### [Task statement]
For the listing below, report all lines that hold the word "agent".
----
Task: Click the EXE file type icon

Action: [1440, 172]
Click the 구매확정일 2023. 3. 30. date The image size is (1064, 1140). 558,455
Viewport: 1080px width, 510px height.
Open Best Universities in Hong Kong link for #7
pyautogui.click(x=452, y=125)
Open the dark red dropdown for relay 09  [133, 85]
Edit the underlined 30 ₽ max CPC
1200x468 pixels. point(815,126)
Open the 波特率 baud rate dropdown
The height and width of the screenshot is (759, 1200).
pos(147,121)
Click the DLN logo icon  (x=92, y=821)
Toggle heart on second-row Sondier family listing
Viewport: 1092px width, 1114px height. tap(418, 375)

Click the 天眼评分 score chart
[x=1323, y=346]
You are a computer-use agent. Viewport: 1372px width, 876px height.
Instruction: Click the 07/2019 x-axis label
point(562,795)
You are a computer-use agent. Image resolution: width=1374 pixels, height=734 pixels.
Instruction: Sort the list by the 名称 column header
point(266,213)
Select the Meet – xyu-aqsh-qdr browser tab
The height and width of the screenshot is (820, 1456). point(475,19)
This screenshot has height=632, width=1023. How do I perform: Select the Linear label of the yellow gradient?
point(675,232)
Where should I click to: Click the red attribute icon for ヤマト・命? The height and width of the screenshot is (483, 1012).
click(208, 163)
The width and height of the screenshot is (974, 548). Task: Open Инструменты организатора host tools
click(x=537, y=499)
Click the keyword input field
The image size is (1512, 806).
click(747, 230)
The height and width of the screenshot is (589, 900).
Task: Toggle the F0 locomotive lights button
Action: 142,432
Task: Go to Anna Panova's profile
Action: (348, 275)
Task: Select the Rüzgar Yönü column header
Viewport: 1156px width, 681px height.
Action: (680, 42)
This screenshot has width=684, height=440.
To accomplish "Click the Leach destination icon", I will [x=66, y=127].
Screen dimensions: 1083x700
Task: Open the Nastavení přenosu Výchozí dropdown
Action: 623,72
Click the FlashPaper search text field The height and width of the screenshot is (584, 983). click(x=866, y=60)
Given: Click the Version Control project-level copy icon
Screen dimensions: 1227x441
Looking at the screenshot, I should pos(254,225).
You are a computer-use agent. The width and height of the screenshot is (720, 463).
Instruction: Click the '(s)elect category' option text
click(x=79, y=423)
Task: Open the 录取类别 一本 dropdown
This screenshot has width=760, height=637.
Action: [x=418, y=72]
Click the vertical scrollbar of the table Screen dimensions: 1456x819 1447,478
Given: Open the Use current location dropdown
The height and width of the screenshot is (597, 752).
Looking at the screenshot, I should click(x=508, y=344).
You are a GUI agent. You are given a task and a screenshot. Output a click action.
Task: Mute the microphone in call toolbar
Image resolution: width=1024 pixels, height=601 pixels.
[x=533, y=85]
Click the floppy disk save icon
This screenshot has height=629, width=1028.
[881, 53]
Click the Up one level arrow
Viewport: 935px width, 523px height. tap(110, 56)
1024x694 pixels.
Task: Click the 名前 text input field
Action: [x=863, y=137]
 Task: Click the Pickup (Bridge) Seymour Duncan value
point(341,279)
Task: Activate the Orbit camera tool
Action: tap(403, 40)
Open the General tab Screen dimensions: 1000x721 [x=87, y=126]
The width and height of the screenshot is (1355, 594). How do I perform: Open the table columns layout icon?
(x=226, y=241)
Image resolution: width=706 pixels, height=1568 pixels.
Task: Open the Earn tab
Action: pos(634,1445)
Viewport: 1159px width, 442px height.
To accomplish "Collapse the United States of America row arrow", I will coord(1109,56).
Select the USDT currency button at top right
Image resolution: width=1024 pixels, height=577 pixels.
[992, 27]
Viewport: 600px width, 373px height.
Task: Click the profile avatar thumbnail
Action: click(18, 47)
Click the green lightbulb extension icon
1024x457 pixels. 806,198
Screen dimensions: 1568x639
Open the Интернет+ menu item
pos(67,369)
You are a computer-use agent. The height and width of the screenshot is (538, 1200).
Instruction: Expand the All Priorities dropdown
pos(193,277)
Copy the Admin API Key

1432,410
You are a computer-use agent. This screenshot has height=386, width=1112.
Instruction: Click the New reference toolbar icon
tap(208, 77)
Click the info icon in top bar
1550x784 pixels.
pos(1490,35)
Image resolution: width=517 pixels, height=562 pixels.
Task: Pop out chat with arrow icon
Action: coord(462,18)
----
### [Task answer]
You are a computer-use agent. Viewport: 1372px width, 876px height.
You are a computer-use agent. Image resolution: width=1374 pixels, height=734 pixels.
You are a computer-use agent. The width and height of the screenshot is (720, 463).
You are a GUI agent. You are given a task and a screenshot. Output a click action.
You are a computer-use agent. The height and width of the screenshot is (538, 1200).
You are a computer-use agent. This screenshot has height=386, width=1112.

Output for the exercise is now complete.